--- INFORMATION GIVEN ---

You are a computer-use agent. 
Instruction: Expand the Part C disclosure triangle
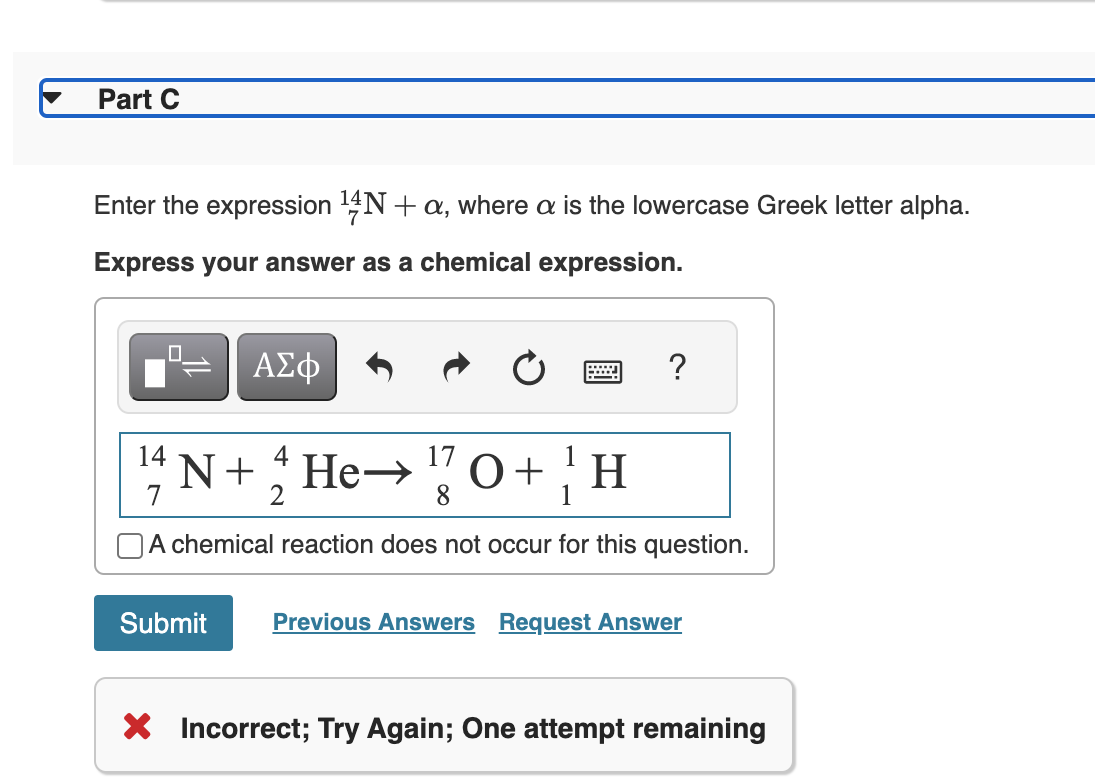[50, 97]
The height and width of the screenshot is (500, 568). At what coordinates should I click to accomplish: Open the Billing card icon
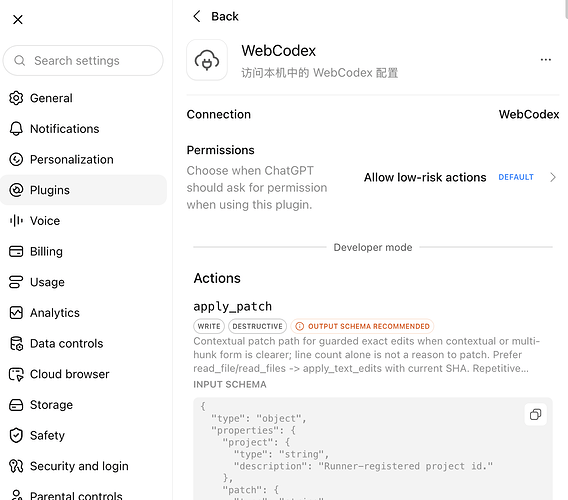point(16,251)
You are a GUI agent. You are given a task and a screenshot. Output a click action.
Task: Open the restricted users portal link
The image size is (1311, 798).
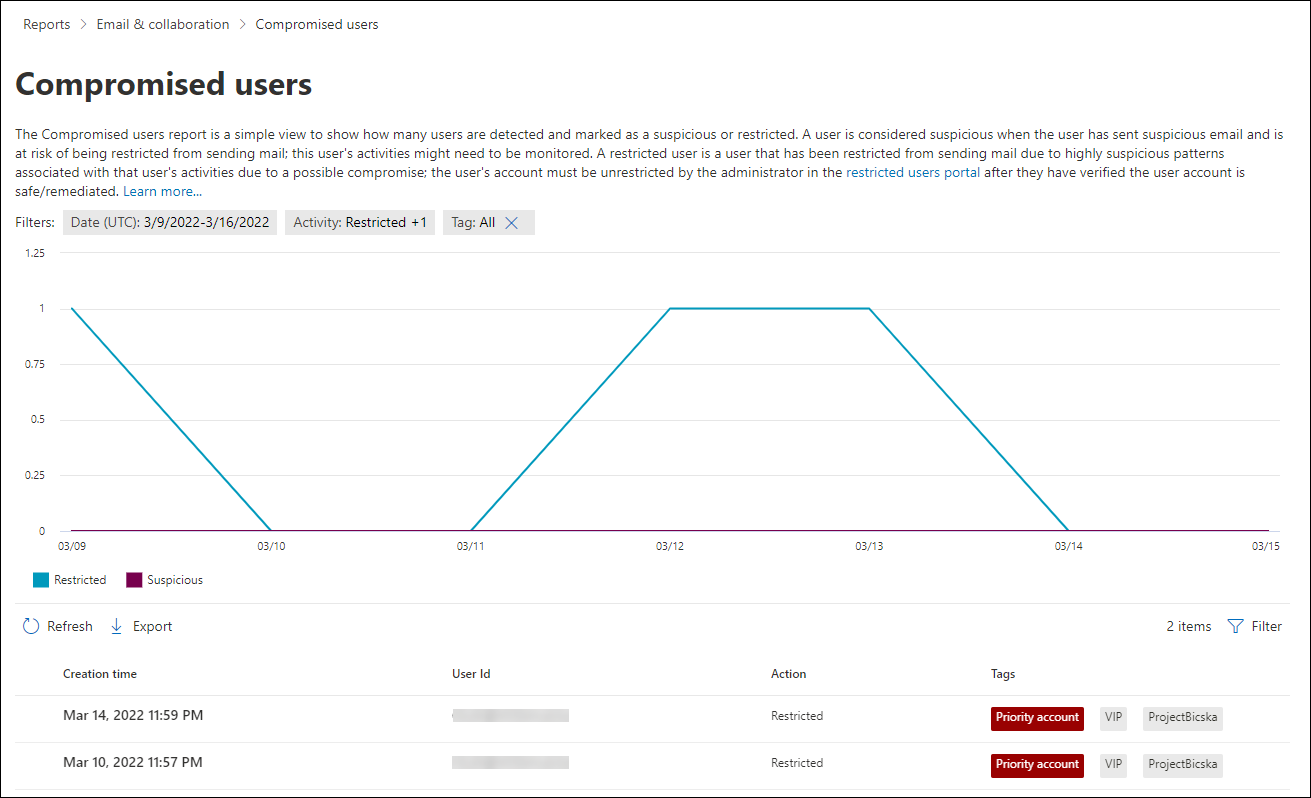click(913, 172)
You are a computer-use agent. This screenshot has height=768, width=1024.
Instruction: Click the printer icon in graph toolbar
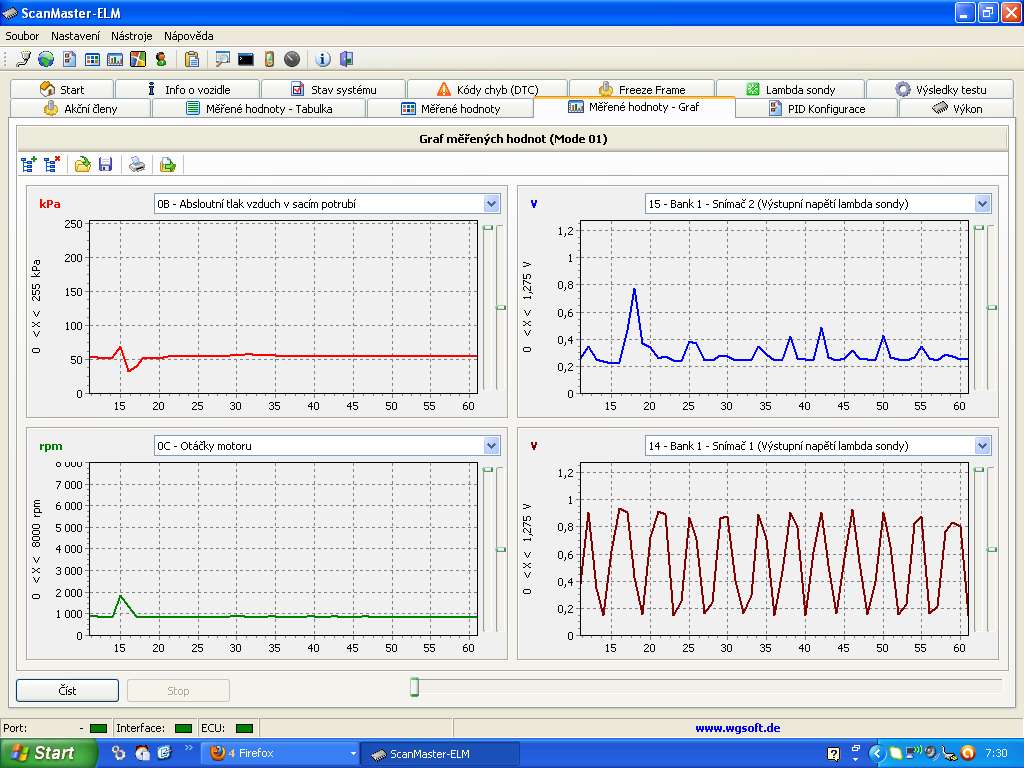tap(138, 164)
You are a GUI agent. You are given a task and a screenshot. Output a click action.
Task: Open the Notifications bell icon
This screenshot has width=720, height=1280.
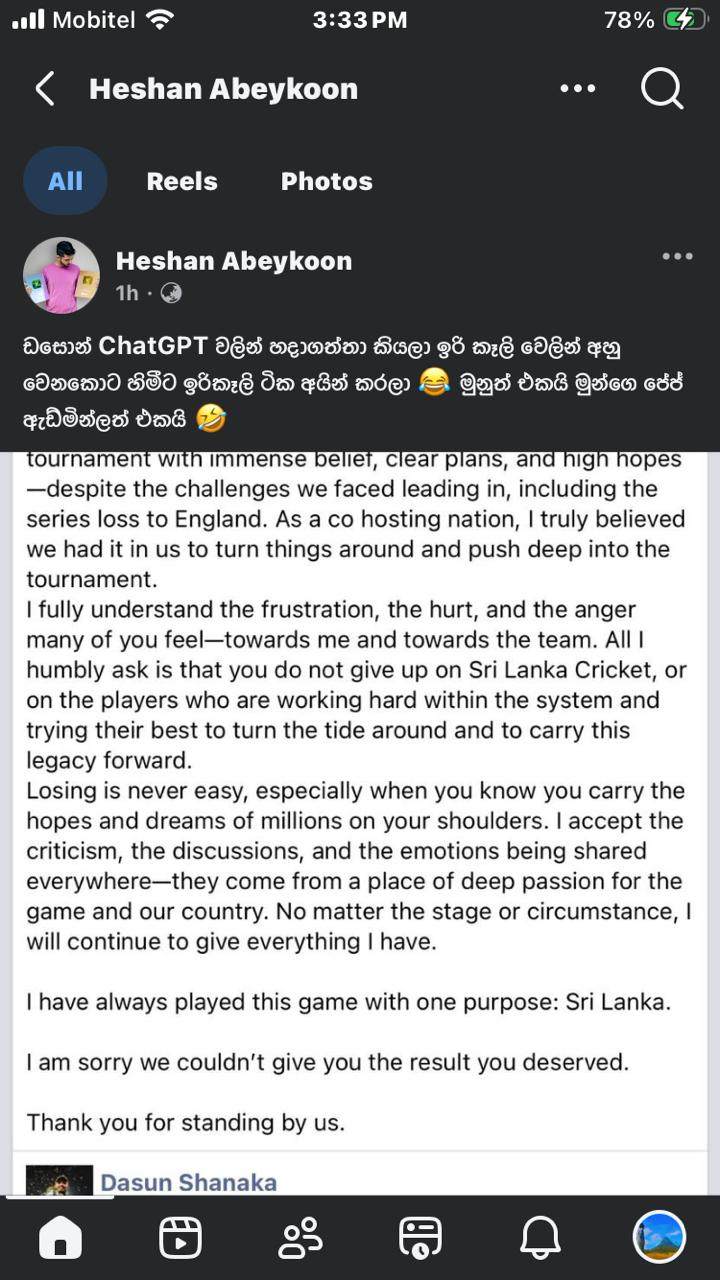[540, 1238]
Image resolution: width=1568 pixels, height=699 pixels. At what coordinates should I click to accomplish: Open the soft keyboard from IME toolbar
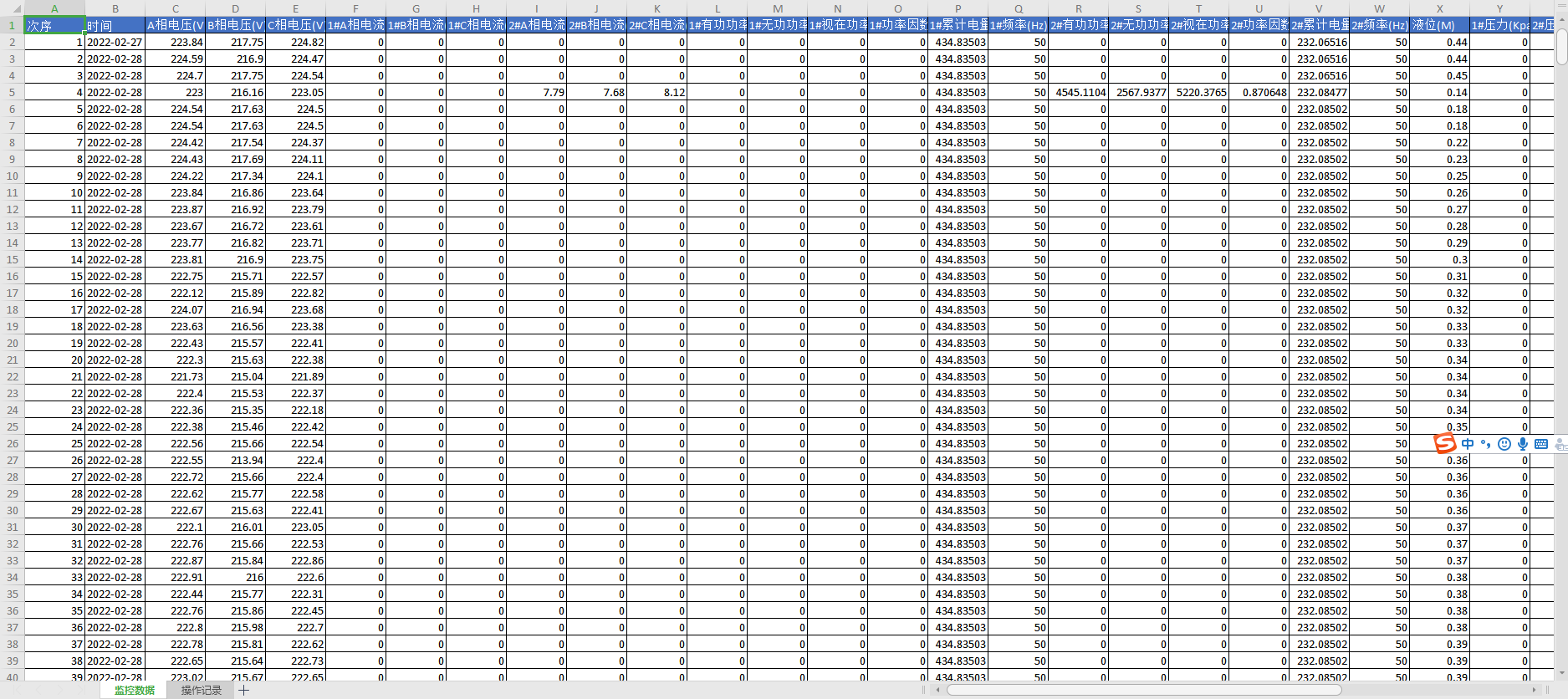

---

• _TASK DESCRIPTION_
Reproduce every line of the entries above word for word, omitting the pictures.

• _RESPONSE_
You are a computer-use agent. 
Instruction: Expand the Part C disclosure triangle
[50, 97]
The height and width of the screenshot is (500, 568). At what coordinates should I click to accomplish: Open the Billing card icon
point(16,251)
You are a GUI agent. You are given a task and a screenshot. Output a click action.
Task: Open the restricted users portal link
The image size is (1311, 798).
click(913, 172)
You are a computer-use agent. This screenshot has height=768, width=1024.
Instruction: Click the printer icon in graph toolbar
tap(138, 164)
You are a GUI agent. You are given a task and a screenshot. Output a click action.
Task: Open the Notifications bell icon
This screenshot has width=720, height=1280.
[540, 1238]
Image resolution: width=1568 pixels, height=699 pixels. At what coordinates should I click to accomplish: Open the soft keyboard from IME toolbar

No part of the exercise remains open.